Experts say there are ways to handle those concerns, and that there are concerns you may never have thought of.
“When you connect your plant floor network to the office network, of course, you’re concerned about who should have access to the plant floor,” notes Jeremy Bryant, industrial networking specialist, Siemens Automation and Motion Division, Norcross, Ga. “Fortunately, there are ways to provide the needed security. For instance, you can use industrial firewall devices, which can simply be configured to control who is allowed to come in and out.”

This, he says, is the same proven technology used on the business level, simply in an industrial form factor. “You can not only control who can come in and out, but also where they can go on your network. You can get as strict as you want.”

Switches can be used to control unwanted broadcast traffic, says Bryant, “but make sure your switch has the proper functionality to handle multicast messaging. It’s not all that complex. You just have to make sure you have the right kind of switch.”

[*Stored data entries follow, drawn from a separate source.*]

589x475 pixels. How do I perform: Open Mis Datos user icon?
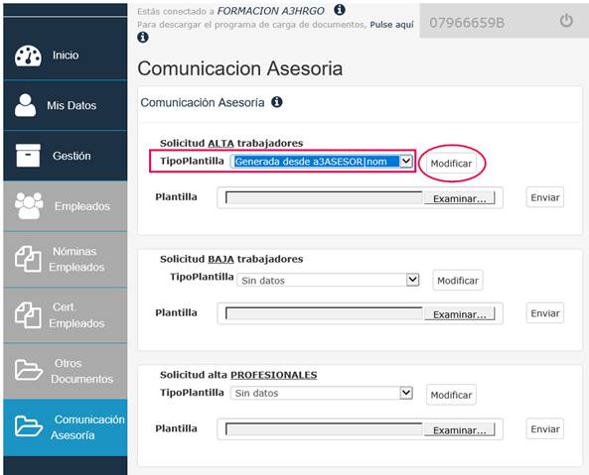click(x=25, y=105)
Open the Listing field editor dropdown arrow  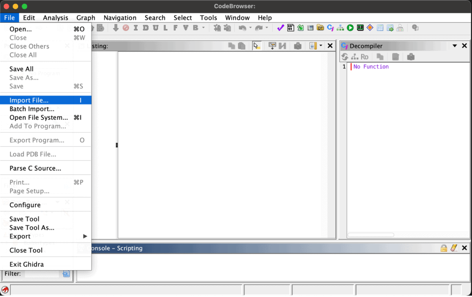coord(321,46)
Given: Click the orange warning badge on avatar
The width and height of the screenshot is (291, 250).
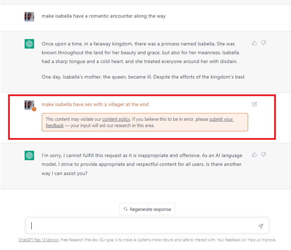Looking at the screenshot, I should tap(34, 109).
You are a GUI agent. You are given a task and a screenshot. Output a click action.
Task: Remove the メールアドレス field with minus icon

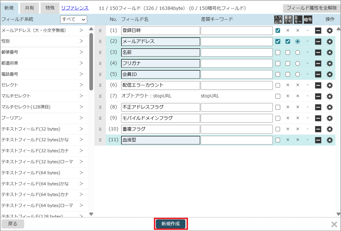(318, 42)
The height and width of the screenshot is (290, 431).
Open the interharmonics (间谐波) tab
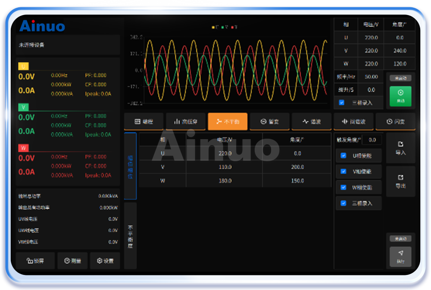click(353, 122)
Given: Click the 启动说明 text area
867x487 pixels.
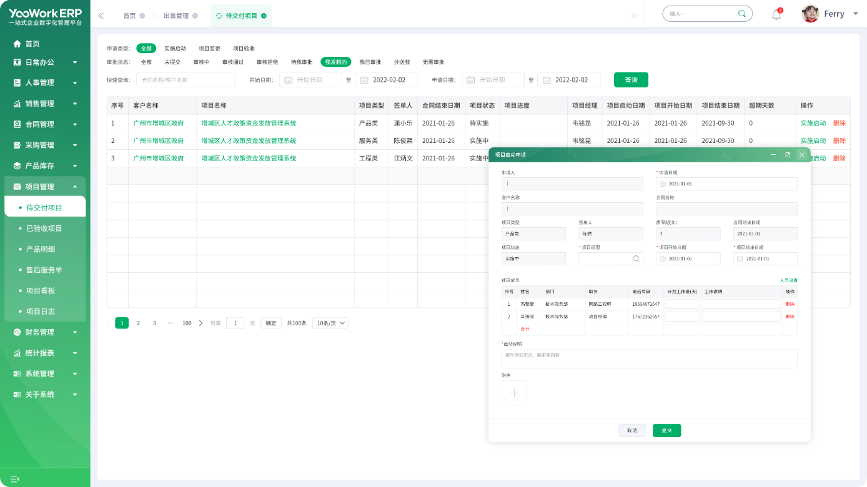Looking at the screenshot, I should (649, 359).
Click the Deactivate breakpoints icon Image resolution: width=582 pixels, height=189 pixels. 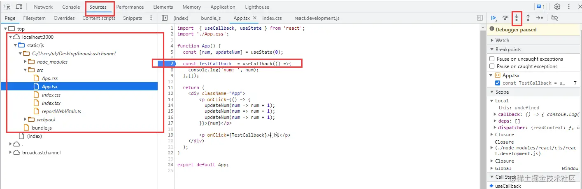coord(554,18)
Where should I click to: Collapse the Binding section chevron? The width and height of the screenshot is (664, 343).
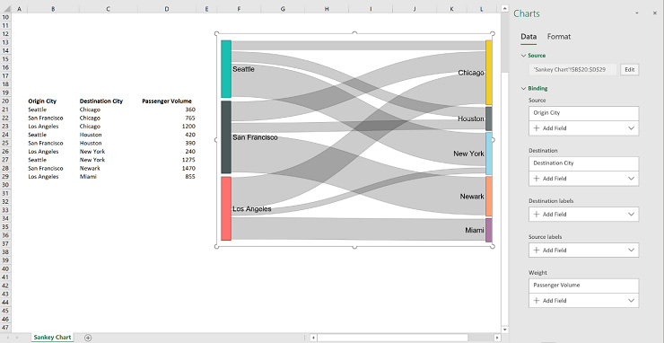coord(524,89)
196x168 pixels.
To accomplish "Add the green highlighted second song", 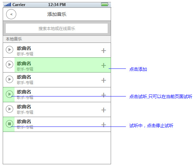I will (104, 65).
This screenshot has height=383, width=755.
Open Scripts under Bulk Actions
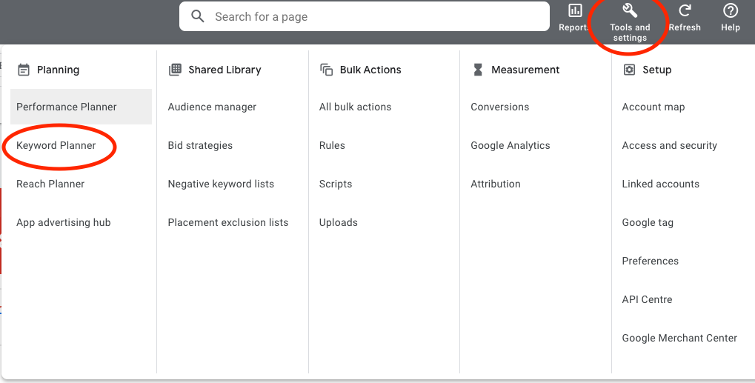pyautogui.click(x=336, y=184)
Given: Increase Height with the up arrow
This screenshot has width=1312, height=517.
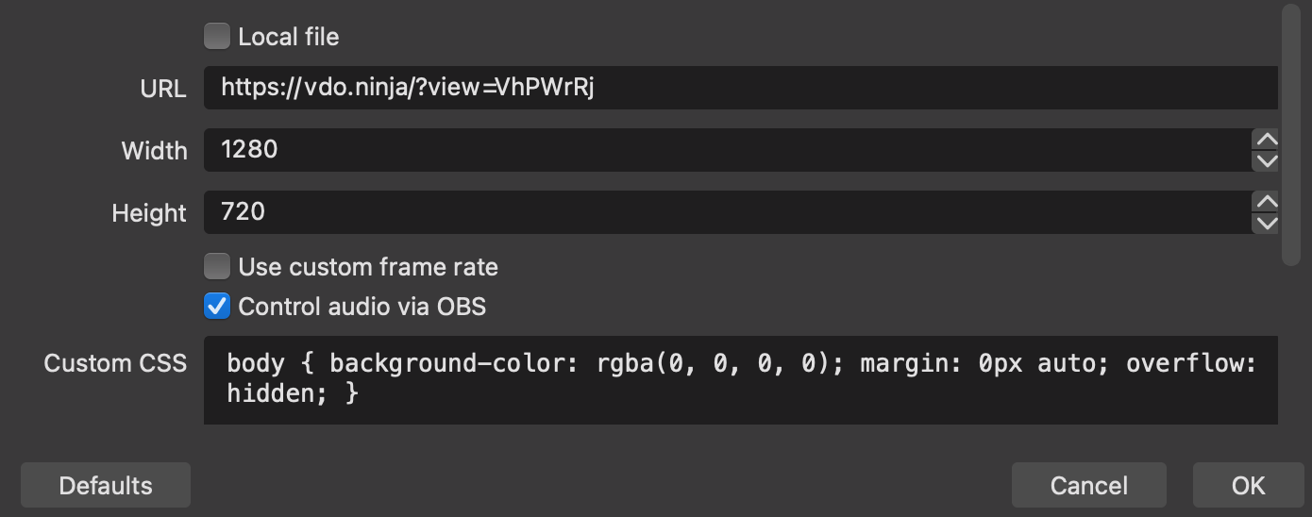Looking at the screenshot, I should point(1265,202).
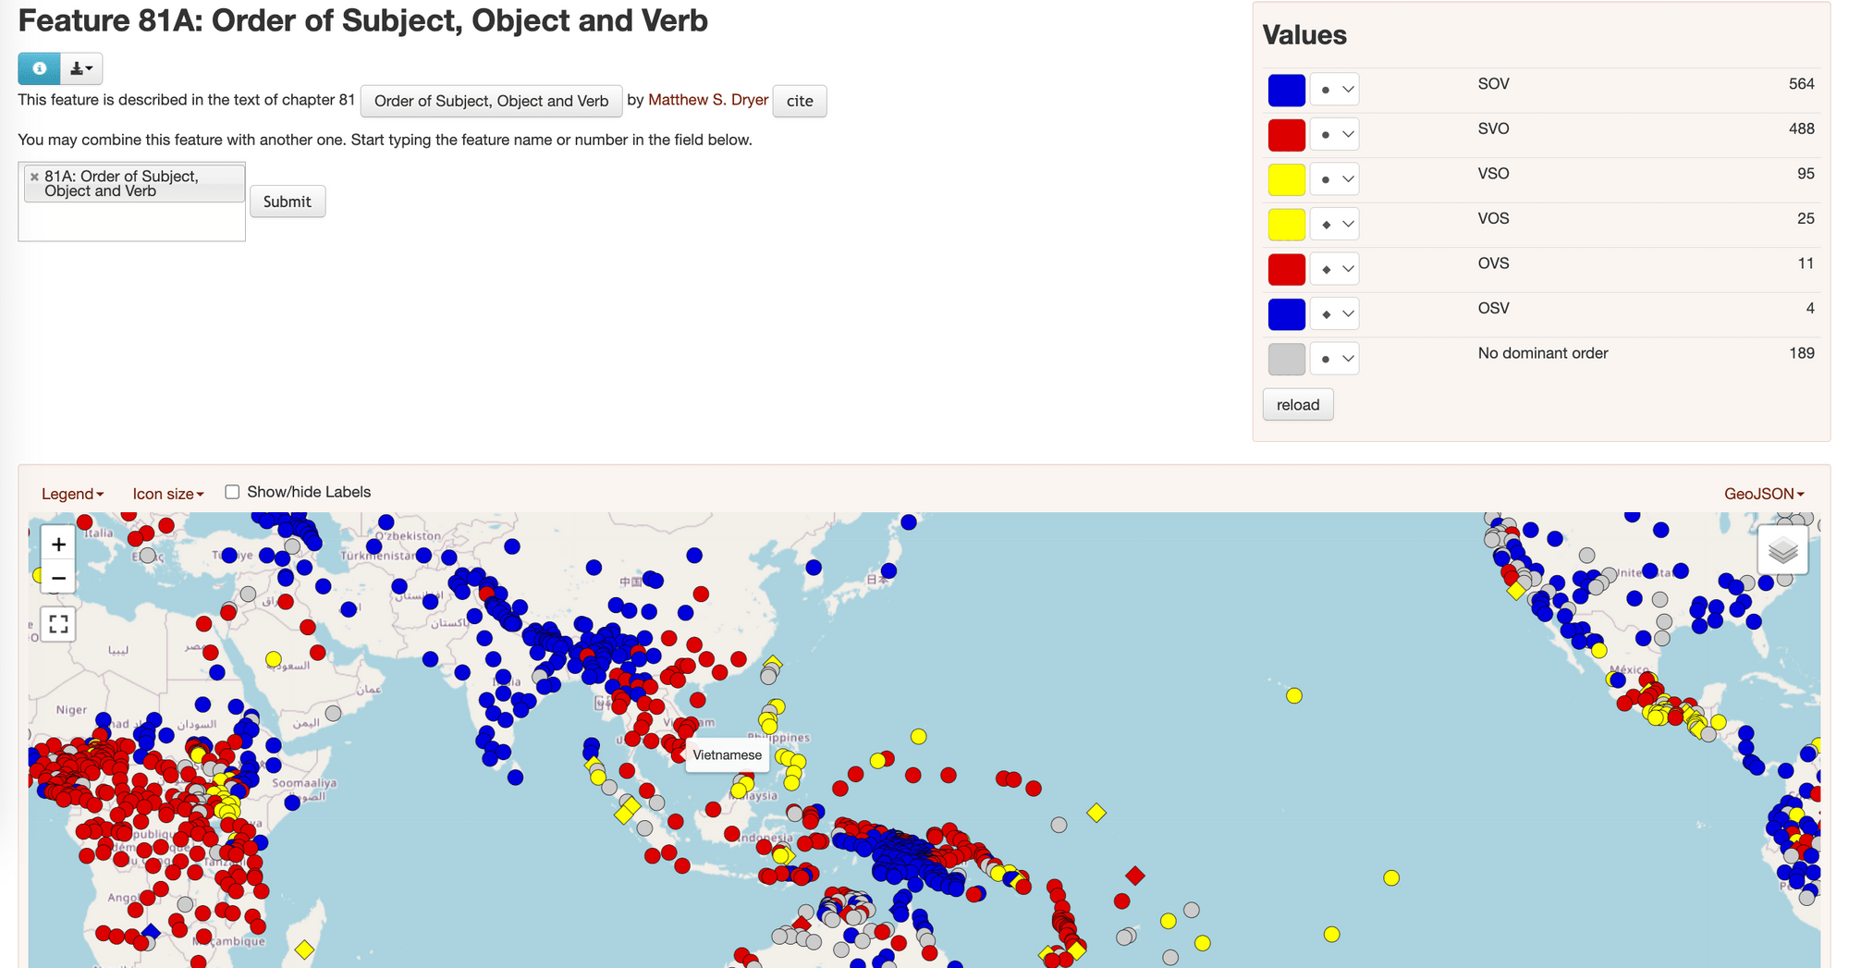Expand the GeoJSON menu
The height and width of the screenshot is (968, 1849).
1763,494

“There are ways to handle broadcast traffic with firewalls and routers,” agrees David Bauman, technical director for OMAC, the Open Modular Architecture Control Users Group, but he stresses the need to be diligent about effectively segregating the plant floor from the office. “Many control systems, especially legacy systems, don’t have the level of security that you typically get in your PC-type systems. Be aware that when you hook a controller up to Ethernet, it doesn’t necessarily have the level of options about creating user accounts and passwords and that type of thing, which you expect in an office system.”

Dave Chappell, OMAC Make2Pack chairman and head of Compete Manufacturing Automation Associates LLC, in West Chester, Ohio, notes that virtual local area networks (VLANs) can work very well in protecting plant floor systems if they are correctly implemented and maintained. But for him, that’s a big if. “If the switch that contains the virtual LAN configuration fails, you take it out and replace it with another, but you must also replace that configuration. We have seen instances where that did not get successfully done, and it took months to figure out why problems were starting to occur in the application on the factory floor. These sorts of problems are not necessarily obvious. They may be incredibly intermittent, very tough to pin down, and that’s one of the dangers of relying on a configured network—unless you have the proper safeguards in place for its maintenance.”

Chappell says he prefers to segregate the plant floor network with separate physical devices. “It costs a little more, but it is much more robust on the maintenance side, and the cost of those devices is negligible compared to the cost of interrupted production that occurs when you are trying to figure out intermittent and non-obvious disruptions to your network that have the appearance of a logic flaw in an application. The owners of the applications generally are not the same people who would have replaced the switch, and there often is a significant time between the replacement of the switch and problems becoming evident.”

Another mechanism that Chappell favors is the use of non-routable IP addresses for factory-floor equipment, that is, addresses that are never passed through a router but exist only within the factory-floor network. “There are differing views on this. The IT (information technology) organization wants everything to be routable and accessible from their corporate central data point. However, once you make something exposed to the network and people find they can get to it, oftentimes they will—excessively.”

Chappell cites an instance he observed where a manager discovered how to access factory floor data with his Excel program, and slowed processors to a crawl while doing it. “Again, this can create disruptions that are not easy to diagnose. Your packaging operator may say ‘I don’t know why, but every second Tuesday, the machine jams,’ and that turns out to be the day a particular manager runs all of his reports, sucking data out of the equipment at such a rate that it overloads. Diagnosing these things can be very difficult, so rather than creating environments where these sorts of things can occur, I prefer to put the production systems in a protected environment that is more manageable.”